Originally reviewed for GaySocialites.com.

Truth be told, Fences isn’t my favorite August Wilson play. Oh, it’s a hell of a play, with extraordinarily vivid characters. But Wilson’s plays after he wrote Fences became increasingly mystic, epic, funny, and, to my taste anyway, more profoundly original.

He’s already a master playwright with Fences, but one still strongly influenced by Arthur Miller and Eugene O’Neill. Troy Maxson, the central character in Fences, is a tyrannical American father very much in the mold of O’Neill’s James Tyrone (Long Day’s Journey into Night) or Miller’s Joe Keller (All My Sons). His personality is 100% Wilson, but his tragic trajectory has a familiar ring to it.

Maxson is haunted by the discrepancy between his past success in the Negro baseball leagues and his future, unpromising at best. Denzel Washington is magnificent as Troy, playing him as a man who never doubts himself — even when he probably should — a man who would rather be angry at the world and everybody who loves him, than ever admit he’s wrong or in pain. Viola Davis won a Tony for playing one of Wilson’s wronged, powerful women (Tonya in King Hedley II), and here she gives just as powerful a performance as Troy’s long-suffering wife Rose.

The character most redolent of Wilson’s later plays is Gabriel, Troy’s brother who was wounded in World War II. He was left with a substantial amount of shrapnel in his head.
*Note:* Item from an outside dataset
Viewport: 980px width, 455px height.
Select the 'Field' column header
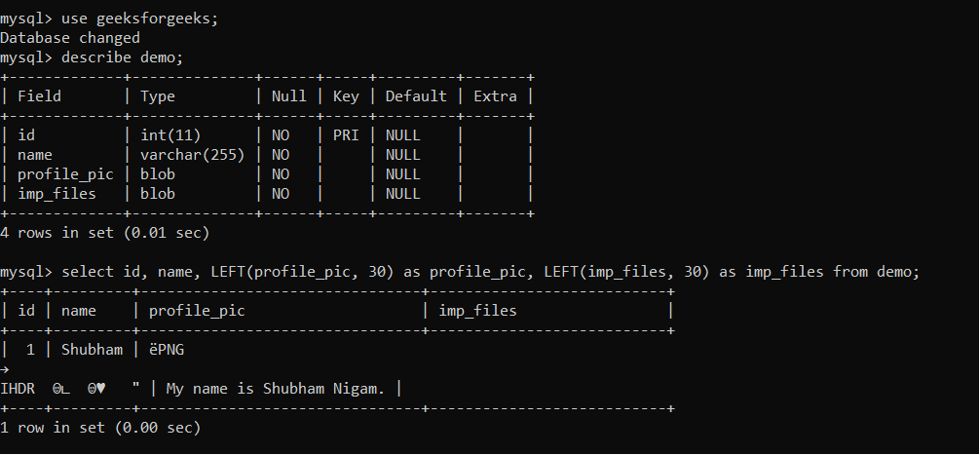39,96
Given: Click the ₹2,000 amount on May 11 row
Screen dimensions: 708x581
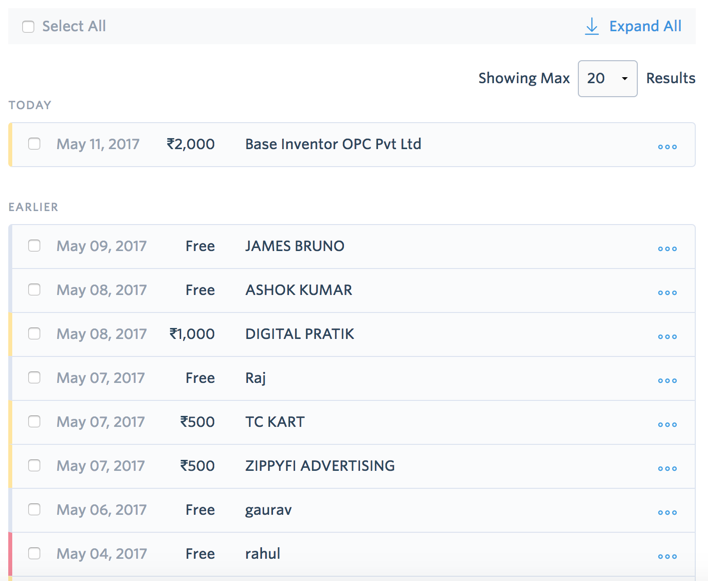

Gabriel’s wounds left him simpler than before, but also more in touch with the supernatural. This is a realm that grew in importance as Wilson continued to write, and Mykelti Williamson effectively magnifies this flavor, in a performance that successfully restores the mystery to Fences’s often grimly desperate world. Branford Marsalis pitch-perfect 1950s-style jazz and rhythm & blues score also give subtle, supple support.

Fences is by any measure a great American play, and director Kenny Leon has given it a suitably thoughtful and soulful production. Well worth seeing.